Trecho do texto:
━━━

Recolocar as contas em dia

A Covid-19 tem obrigado governos a usar bazucas em canhões para enfrentar um inimigo invisível. De um lado, um confinamento que derruba a demanda, e de outro, a paralisação de quem produz aleijando a oferta. Uma recessão generalizada já é certa em 2020.

Ok, Estado de Calamidade Pública significa que a situação é anormal, que devemos aplicar medidas não convencionais. Não há dúvidas, a prioridade é salvar vidas. Mas será que vale tudo, que alguém nos garante o direito de gastar sem arcar com as consequências? O que pode advir da explosão do desemprego, da evaporação da renda das famílias, de problemas emocionais outros mais?

Tradicionalmente, governos combatem restrições com política monetária. Reduzir taxa de juros é simples, rápido, fácil de reverter e traz menos problemas para o futuro. Mas é uma ferramenta indisponível, hoje, na maior parte dos países, dados os níveis historicamente reduzidos dos juros.

Por esse motivo, e também pelo fato de o confinamento levar a uma queda bruta de liquidez de famílias e empresas, a principal alternativa passa a ser a política fiscal, o aumento dos gastos dos governos, para tentar manter a economia rodando.

━━━

Dados de origem:
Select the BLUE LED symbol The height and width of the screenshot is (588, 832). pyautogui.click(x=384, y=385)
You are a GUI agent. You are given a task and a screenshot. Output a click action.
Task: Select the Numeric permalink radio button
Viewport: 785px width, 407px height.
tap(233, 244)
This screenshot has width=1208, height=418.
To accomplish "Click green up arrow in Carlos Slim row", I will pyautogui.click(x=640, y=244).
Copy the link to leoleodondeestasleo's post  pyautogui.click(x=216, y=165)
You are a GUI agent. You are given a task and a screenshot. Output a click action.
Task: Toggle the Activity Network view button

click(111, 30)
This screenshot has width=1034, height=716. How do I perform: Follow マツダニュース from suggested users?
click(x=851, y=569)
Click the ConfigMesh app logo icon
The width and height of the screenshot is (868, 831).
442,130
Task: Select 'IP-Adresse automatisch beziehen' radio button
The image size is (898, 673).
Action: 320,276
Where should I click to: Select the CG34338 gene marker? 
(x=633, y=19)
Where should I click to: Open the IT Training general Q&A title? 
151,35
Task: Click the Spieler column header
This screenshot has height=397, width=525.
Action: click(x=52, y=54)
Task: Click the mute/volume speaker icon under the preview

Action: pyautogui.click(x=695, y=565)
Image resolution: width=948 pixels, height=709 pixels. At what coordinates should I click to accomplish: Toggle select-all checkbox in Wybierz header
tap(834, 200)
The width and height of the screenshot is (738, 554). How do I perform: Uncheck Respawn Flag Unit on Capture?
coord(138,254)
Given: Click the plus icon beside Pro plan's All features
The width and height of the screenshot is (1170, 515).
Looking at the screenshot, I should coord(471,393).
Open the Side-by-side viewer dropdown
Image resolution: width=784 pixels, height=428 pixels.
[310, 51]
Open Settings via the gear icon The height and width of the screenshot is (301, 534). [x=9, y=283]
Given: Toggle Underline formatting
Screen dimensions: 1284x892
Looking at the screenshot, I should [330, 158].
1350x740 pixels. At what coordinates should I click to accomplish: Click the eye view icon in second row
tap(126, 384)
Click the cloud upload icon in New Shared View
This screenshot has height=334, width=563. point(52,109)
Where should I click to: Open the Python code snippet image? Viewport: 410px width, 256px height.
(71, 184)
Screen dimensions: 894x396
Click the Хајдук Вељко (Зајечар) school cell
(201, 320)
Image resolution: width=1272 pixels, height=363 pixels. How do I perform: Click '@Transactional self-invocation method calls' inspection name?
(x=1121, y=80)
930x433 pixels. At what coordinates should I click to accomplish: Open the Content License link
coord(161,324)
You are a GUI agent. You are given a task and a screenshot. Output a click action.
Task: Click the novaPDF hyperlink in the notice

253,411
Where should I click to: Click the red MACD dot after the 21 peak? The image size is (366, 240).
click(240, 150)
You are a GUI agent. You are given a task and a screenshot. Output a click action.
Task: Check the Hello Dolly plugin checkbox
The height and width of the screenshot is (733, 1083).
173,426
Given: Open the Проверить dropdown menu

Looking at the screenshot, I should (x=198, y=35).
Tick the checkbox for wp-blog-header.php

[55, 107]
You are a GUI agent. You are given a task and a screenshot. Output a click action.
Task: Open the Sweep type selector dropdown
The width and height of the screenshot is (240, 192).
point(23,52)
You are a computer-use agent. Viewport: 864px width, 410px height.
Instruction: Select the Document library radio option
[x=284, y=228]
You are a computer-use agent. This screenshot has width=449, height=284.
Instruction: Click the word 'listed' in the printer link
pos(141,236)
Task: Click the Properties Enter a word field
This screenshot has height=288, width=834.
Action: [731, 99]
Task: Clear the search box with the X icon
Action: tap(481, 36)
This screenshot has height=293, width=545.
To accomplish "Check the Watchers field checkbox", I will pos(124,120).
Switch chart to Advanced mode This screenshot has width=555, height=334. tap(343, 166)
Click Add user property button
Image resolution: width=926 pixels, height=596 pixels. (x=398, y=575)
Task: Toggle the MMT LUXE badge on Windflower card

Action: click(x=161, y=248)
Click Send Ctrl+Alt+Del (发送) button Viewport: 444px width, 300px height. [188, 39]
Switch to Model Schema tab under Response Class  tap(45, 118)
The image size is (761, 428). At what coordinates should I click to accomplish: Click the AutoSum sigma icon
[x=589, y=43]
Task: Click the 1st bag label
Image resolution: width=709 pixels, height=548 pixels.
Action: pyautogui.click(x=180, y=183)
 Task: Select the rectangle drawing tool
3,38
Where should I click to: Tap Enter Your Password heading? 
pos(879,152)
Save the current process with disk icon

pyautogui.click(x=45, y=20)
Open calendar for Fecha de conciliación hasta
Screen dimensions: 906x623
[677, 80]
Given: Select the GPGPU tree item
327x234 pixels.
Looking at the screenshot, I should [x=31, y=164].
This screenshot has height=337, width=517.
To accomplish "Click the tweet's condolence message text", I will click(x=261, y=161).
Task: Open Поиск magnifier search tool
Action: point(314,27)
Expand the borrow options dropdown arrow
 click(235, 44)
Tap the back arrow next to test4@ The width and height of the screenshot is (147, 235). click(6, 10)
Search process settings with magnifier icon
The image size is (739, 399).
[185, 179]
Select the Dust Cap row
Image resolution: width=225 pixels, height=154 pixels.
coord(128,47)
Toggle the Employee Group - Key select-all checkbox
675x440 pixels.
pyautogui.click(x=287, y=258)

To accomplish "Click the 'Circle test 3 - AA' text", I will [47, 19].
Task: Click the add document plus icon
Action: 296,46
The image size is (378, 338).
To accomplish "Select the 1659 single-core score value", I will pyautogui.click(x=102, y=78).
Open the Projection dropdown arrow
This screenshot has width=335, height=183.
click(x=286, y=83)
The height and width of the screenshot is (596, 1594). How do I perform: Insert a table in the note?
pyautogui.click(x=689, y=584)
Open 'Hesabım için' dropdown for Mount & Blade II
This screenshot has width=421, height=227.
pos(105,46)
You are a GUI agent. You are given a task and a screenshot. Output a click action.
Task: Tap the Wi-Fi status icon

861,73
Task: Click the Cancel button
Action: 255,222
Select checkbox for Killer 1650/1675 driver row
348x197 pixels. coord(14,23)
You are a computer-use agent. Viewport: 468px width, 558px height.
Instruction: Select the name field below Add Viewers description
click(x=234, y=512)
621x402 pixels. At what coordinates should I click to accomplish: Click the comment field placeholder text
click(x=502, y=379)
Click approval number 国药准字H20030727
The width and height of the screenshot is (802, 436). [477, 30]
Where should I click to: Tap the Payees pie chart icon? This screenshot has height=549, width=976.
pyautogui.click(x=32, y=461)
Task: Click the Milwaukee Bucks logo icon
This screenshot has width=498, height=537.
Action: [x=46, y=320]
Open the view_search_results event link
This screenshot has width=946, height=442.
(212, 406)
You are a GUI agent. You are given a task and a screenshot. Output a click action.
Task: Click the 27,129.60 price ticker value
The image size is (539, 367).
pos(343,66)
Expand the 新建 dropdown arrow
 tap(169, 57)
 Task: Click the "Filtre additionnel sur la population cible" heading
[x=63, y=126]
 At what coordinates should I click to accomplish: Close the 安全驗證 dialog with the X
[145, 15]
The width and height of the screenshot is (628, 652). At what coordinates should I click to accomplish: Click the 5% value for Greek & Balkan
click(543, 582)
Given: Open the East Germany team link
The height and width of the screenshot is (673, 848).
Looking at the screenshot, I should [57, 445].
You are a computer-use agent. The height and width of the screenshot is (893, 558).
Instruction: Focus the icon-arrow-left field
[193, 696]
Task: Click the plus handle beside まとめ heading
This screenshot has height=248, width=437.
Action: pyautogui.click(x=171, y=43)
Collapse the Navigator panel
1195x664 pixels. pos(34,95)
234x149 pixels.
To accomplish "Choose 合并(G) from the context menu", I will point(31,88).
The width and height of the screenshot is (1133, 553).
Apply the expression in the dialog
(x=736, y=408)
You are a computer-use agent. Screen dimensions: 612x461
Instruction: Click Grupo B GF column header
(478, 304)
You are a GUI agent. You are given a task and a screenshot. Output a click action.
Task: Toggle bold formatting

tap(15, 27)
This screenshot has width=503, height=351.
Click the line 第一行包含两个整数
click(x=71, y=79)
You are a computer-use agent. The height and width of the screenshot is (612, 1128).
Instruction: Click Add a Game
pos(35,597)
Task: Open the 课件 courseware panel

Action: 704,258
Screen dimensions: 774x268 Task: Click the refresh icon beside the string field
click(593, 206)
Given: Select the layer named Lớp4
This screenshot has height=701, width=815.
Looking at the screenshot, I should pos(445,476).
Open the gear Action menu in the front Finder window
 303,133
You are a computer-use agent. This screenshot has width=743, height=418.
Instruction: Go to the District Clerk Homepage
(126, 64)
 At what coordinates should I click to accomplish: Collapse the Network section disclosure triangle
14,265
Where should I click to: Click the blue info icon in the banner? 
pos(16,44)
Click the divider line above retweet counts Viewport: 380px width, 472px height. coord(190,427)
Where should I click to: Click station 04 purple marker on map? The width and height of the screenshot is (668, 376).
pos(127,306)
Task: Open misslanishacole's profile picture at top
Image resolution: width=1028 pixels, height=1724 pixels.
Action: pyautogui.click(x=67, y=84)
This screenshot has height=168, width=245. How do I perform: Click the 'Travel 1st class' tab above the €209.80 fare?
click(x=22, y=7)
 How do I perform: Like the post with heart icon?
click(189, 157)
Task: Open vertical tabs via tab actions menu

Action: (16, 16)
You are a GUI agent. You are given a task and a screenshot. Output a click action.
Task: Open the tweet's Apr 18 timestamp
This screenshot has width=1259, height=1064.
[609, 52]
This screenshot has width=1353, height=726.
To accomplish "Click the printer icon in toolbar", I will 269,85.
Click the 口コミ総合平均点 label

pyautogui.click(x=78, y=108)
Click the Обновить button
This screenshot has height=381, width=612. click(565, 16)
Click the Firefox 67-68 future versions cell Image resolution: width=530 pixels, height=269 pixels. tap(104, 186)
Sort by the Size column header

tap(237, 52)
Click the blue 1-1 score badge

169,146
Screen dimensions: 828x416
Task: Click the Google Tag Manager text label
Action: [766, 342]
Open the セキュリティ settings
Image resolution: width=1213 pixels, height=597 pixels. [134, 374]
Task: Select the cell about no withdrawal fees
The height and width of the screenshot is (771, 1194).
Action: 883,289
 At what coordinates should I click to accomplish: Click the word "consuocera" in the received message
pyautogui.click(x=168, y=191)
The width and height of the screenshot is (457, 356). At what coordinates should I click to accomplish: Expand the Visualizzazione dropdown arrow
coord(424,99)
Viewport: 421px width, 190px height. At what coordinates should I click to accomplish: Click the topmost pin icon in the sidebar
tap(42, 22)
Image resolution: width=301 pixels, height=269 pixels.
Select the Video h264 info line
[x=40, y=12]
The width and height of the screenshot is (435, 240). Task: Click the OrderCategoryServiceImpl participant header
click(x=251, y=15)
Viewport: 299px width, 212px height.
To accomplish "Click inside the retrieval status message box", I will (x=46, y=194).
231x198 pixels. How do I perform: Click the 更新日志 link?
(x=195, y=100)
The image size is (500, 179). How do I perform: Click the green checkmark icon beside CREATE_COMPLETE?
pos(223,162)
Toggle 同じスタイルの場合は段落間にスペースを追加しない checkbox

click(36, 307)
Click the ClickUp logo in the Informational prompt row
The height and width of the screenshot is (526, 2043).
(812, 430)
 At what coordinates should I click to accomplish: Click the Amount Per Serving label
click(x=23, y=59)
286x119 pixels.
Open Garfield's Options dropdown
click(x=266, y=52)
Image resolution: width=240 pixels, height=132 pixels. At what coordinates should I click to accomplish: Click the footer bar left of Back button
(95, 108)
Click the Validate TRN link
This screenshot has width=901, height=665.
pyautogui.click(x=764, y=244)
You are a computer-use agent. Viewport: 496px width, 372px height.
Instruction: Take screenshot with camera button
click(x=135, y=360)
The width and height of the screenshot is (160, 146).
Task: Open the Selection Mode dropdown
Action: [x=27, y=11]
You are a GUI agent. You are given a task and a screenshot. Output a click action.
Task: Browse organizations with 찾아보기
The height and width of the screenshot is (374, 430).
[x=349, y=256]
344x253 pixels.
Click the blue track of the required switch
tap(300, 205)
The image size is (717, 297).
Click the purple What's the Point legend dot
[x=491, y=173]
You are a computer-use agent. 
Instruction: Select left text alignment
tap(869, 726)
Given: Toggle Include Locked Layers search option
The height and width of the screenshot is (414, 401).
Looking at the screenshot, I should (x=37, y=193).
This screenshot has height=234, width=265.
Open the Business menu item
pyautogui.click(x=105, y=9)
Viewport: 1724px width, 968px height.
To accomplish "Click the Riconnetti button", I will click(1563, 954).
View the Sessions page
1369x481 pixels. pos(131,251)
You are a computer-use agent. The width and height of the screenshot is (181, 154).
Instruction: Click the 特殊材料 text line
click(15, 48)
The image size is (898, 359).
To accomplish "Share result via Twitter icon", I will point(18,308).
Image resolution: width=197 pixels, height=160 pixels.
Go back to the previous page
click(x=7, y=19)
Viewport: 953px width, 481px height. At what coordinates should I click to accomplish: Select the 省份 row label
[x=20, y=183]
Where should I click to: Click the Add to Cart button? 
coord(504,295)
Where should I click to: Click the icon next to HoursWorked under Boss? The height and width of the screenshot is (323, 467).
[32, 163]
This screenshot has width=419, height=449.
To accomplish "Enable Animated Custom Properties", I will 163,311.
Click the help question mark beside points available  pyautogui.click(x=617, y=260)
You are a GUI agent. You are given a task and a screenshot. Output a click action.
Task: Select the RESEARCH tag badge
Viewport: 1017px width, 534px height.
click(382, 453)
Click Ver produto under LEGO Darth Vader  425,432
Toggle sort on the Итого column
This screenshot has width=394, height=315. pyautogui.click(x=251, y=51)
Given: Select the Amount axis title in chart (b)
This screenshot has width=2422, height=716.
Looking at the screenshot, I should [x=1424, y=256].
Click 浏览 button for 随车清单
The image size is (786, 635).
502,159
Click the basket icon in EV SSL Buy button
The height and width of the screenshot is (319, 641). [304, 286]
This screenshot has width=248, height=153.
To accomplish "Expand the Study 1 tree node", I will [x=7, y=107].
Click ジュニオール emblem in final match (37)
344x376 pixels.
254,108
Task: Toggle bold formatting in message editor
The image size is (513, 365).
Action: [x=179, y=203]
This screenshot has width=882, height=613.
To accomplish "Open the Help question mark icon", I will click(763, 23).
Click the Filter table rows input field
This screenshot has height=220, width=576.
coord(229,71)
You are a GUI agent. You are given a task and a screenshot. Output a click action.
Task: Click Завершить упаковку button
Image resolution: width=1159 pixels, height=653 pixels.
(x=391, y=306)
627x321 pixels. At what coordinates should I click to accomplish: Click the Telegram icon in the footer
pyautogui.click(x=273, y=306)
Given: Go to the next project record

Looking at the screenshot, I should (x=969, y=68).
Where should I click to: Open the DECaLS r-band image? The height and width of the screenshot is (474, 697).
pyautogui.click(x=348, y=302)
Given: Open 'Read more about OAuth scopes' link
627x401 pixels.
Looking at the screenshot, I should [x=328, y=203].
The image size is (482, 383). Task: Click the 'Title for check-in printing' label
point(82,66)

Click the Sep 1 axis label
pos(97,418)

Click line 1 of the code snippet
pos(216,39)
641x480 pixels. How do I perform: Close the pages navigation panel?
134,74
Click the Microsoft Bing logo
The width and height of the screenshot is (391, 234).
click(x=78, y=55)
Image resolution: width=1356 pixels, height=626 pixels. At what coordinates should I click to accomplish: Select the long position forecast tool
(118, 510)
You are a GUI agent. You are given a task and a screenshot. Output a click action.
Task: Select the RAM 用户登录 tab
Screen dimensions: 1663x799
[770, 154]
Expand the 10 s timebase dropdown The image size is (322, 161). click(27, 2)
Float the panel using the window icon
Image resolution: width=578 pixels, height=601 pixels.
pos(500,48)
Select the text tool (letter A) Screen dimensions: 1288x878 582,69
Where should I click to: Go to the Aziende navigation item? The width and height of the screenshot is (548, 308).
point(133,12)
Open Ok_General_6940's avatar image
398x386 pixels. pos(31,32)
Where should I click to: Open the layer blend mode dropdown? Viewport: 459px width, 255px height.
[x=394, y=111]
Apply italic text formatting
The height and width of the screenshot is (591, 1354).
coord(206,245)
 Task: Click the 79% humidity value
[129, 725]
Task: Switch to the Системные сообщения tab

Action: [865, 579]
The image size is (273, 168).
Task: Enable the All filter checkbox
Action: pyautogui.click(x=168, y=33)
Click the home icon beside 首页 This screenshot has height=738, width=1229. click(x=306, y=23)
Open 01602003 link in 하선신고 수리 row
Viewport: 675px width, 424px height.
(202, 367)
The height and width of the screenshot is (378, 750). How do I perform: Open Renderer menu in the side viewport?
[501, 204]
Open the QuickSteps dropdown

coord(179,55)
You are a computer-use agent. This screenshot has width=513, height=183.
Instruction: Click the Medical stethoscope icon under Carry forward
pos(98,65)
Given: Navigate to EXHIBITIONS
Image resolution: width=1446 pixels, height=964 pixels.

━━━

Resultado esperado: Repita, sem nenhuma alteração, o trecho do texto sobre a Covid-19 e as contas públicas iniciado pelas palavras "Tradicionalmente, governos combatem" e encerrado por "reduzidos dos juros.". Os itens foram extraídos de uma fonte distinta.

Solução a seguir:
Tradicionalmente, governos combatem restrições com política monetária. Reduzir taxa de juros é simples, rápido, fácil de reverter e traz menos problemas para o futuro. Mas é uma ferramenta indisponível, hoje, na maior parte dos países, dados os níveis historicamente reduzidos dos juros.